Aku confuse. Eh tak. Aku marah. Pun tak jugak. I'm miserable. Kot. Hmm.
I don't know what happened to me but, i can read people's mind by their body languages, impressions and words. And i really hate the fact that someone's impression is "i don't like you so don't bother me". Argh! Can you stop talking inside yourself and talk out loud on my face?! I can accept anything when you talk to me out loud but i really can't stand when you keep it to yourself.
Hey dude, be wise okay? If a person did a thing that you don't like, just let them know. Don't keep on hating a person just because of their actions that you hate. It's not fair for them, for being hated because of the action that they didn't know you don't like it. Understand? Oh, of course you don't understand because you're baka*.
I know it is not easy to say such words like "i hate your actions just now" or "i don't like you keep clinging on me" or "i don't even like you" to a person. Yes you've that kind-hearted. But, it is annoying for me to know that you keep on hating a person inside yourself and you still treat that person "very nicely".
Haha. You've been fooled. I know it all. I just have to wait and see what will you do after this. I'm interested to know. Well, it's like a mind game for me. Heh.
Ok. Let's stop this now.
*take a deep breath*
So yeah, please tell me honestly if you don't like me. It's ok for me, i'll accept it. Don't make that face to me. It hurts me so much. I'm not really mad, but i'm feeling not ok for that. I keep on hurting myself, for saying "it's ok, it's ok" to make myself being strong. It's all for the sake of the damned final exam. I'm easy to be hurt these past few weeks. And i wonder why. Maybe i'm feeling very lonely. Ahh... the only place that i can accept that i'm lonely, is home. Only there.

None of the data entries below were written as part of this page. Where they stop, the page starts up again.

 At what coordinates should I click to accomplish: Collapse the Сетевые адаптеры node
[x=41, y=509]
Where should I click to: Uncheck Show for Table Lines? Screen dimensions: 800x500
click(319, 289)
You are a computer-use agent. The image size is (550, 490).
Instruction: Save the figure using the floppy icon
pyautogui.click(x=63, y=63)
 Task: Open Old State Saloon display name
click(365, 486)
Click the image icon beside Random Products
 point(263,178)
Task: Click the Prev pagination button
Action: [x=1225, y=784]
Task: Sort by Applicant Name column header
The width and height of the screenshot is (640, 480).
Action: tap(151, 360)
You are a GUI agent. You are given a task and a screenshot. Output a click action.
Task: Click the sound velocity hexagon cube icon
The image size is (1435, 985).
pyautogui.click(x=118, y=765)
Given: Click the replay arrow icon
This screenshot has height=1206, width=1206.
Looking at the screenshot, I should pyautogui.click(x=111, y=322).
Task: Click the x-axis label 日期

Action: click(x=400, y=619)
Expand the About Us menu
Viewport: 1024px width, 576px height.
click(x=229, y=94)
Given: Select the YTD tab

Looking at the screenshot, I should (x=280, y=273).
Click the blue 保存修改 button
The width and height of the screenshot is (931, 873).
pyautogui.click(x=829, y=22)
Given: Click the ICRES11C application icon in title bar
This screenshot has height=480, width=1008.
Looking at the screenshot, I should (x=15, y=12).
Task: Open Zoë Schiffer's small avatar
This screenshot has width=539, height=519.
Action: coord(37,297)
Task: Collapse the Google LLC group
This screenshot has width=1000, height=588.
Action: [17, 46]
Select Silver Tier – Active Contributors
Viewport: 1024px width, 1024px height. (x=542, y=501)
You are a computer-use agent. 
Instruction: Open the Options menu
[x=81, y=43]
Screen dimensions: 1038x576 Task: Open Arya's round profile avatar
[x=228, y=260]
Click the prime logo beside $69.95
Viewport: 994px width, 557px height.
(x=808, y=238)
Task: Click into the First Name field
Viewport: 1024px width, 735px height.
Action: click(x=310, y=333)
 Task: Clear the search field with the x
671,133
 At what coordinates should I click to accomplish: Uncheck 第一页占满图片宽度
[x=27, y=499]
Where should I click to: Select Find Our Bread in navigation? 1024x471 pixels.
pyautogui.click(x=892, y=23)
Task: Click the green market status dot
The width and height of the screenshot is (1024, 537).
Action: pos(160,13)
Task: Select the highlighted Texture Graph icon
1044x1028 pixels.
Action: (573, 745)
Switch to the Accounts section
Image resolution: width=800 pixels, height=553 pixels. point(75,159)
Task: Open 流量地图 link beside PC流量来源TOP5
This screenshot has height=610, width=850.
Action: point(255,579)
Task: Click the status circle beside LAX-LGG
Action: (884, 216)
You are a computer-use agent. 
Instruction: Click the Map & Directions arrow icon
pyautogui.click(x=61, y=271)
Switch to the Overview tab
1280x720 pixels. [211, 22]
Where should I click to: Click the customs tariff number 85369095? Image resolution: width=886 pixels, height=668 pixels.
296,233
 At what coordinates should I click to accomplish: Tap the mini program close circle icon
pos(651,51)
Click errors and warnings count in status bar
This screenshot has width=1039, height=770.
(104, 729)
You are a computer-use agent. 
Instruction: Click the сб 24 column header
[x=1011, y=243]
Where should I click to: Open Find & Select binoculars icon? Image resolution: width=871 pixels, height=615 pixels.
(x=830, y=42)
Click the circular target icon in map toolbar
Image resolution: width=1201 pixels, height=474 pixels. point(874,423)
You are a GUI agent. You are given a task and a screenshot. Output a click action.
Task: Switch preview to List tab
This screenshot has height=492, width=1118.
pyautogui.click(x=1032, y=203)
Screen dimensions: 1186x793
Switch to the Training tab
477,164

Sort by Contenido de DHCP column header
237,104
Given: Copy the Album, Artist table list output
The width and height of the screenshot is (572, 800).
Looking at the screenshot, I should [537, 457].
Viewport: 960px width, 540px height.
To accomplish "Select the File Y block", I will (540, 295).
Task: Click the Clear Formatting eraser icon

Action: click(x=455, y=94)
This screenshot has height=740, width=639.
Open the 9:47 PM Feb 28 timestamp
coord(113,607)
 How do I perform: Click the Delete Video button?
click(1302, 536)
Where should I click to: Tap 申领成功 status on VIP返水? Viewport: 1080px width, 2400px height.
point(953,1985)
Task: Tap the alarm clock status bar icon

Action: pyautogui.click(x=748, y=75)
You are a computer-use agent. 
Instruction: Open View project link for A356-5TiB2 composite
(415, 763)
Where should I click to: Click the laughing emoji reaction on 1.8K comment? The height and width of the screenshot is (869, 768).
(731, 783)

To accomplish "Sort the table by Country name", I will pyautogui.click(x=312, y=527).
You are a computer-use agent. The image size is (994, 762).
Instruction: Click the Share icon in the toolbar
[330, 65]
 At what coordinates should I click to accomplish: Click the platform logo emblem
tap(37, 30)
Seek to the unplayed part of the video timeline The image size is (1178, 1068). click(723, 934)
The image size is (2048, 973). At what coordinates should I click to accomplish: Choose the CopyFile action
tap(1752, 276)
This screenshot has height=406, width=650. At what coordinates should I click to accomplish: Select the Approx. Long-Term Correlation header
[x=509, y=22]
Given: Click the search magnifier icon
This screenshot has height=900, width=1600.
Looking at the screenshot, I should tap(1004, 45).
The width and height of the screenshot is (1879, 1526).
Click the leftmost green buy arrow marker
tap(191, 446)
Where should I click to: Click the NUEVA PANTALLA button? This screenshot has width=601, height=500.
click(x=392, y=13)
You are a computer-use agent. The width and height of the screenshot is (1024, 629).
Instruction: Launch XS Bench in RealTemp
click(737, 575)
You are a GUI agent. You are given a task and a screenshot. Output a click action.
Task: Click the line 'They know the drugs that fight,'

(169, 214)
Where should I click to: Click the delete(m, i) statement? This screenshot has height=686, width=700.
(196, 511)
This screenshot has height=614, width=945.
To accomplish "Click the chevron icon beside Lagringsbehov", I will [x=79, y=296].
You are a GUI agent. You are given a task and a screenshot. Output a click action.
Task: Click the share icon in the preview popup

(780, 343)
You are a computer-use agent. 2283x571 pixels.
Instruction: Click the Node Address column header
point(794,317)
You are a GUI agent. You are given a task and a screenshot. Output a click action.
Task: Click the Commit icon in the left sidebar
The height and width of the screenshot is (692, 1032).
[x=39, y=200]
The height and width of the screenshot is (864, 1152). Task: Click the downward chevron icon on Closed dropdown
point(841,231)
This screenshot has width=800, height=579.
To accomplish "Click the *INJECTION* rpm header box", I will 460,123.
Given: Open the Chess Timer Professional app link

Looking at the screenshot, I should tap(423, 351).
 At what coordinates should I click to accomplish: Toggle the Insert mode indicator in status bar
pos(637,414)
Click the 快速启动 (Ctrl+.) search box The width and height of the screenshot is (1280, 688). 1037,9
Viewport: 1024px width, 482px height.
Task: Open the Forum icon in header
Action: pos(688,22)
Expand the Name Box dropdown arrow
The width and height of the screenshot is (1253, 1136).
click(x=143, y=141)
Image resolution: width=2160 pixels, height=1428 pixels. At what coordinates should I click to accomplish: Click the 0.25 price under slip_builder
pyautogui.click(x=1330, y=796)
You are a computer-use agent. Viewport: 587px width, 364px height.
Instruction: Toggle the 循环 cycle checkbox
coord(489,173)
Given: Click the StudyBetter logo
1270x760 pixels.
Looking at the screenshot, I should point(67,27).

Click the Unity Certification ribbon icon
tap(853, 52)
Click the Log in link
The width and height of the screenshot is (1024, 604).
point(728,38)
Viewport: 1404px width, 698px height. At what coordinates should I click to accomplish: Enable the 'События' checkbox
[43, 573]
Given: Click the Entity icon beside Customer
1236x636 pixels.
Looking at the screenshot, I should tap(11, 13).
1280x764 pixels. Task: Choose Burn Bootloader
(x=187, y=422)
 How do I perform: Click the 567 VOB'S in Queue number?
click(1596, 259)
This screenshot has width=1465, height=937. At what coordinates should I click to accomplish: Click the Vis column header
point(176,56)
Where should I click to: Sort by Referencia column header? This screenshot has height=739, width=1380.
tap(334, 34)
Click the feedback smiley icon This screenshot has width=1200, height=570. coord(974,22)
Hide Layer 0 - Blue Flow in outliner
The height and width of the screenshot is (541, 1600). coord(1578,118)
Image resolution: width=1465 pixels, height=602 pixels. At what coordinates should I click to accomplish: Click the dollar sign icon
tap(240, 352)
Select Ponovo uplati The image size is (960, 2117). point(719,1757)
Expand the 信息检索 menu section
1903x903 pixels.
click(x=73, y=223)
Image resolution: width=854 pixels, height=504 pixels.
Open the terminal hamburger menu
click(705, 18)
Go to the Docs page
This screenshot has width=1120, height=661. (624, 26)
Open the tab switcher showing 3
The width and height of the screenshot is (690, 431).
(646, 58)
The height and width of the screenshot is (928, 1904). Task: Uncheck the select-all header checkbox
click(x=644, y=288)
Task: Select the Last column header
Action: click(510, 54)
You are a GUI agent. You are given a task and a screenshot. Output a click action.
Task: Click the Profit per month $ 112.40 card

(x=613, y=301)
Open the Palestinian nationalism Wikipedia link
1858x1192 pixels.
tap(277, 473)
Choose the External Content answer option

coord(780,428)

Ok my heart's crying now. (Oh i don't cry in front of people. I'm ego.)
Wah, lega gila boleh tulis ni. Haha, for sure aku x boleh cakap sume ni melainkan bila aku naik darah. heh.
p/s : i really hope that the entry before is the very last for the practical exam. but i really can't stand it anymore. yes, i'm not fair too, for writing this rather that telling you directly, no? gomenasai. this blog is the only medium that i can express my truly feelings. this is the only place that my true self showed. i'm not a very cheerful in the outside world. but only here i've been very happy and cheerful. i'm not a very emo girl in the outside world. but i only say that i'm sad here. Hontouni gomenasai.